Recorded information:
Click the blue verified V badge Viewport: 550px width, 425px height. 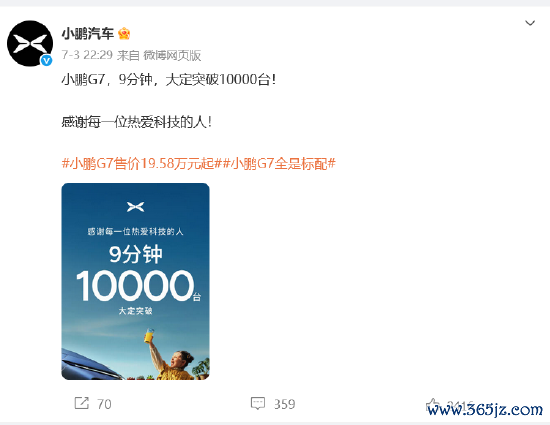(x=46, y=61)
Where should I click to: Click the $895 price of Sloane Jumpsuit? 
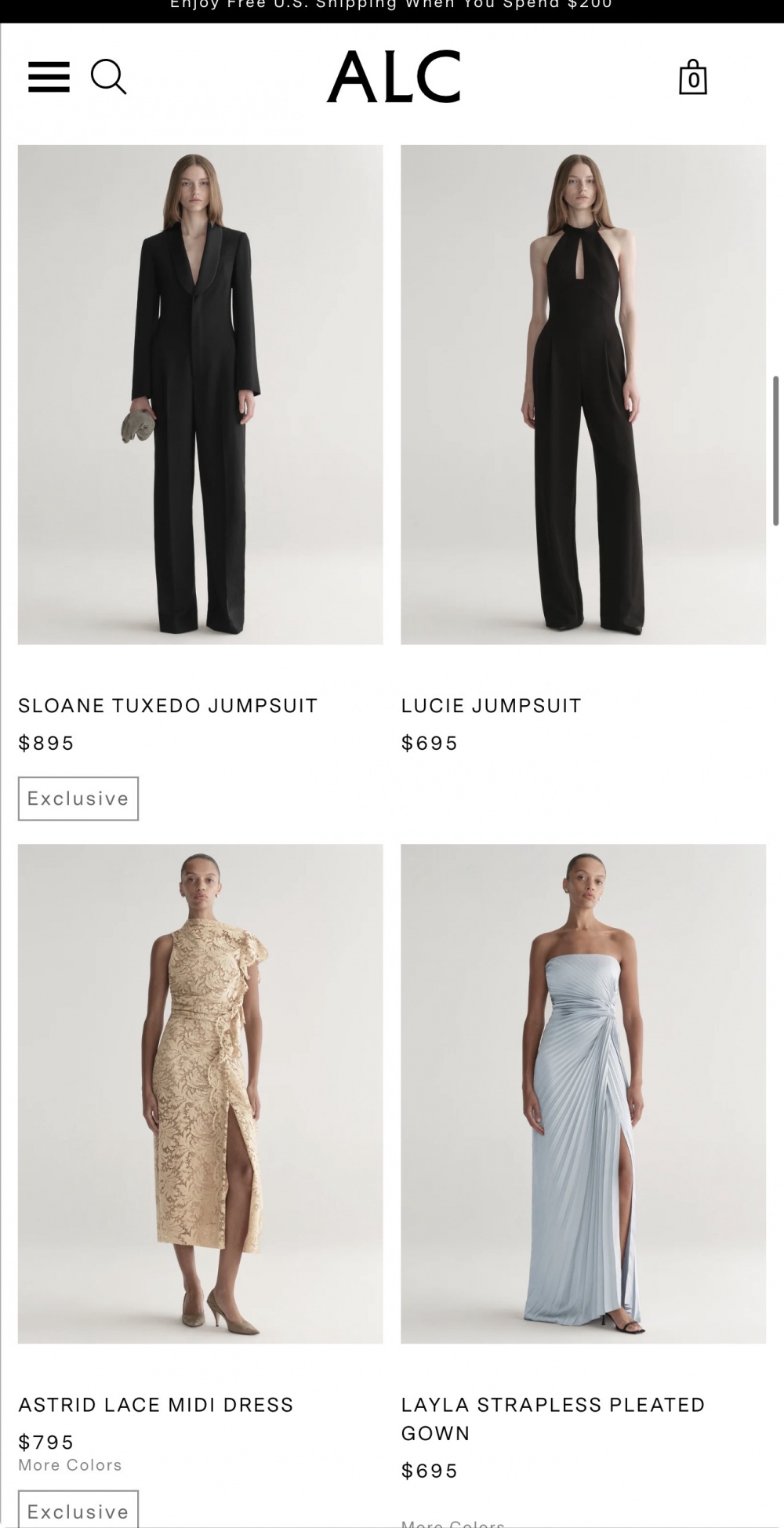(46, 743)
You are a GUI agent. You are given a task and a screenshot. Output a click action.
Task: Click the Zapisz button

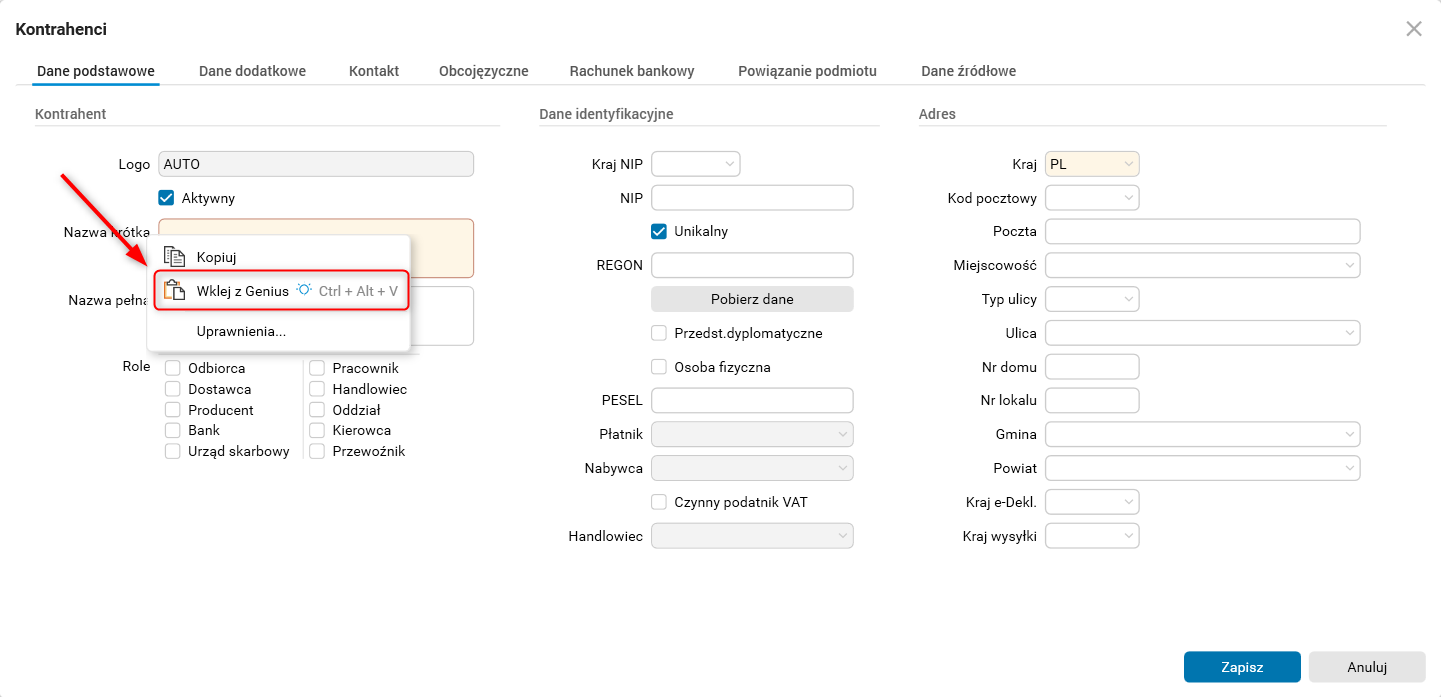tap(1242, 667)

Problem: Reproduce the rows starting at the line containing "You are a GUI" and ending at the last line of the rows, and leave the pictures out.

Solution to the exercise:
You are a GUI agent. You are given a task and a screenshot. Output a click action.
Task: Click the Zapisz button

tap(1242, 667)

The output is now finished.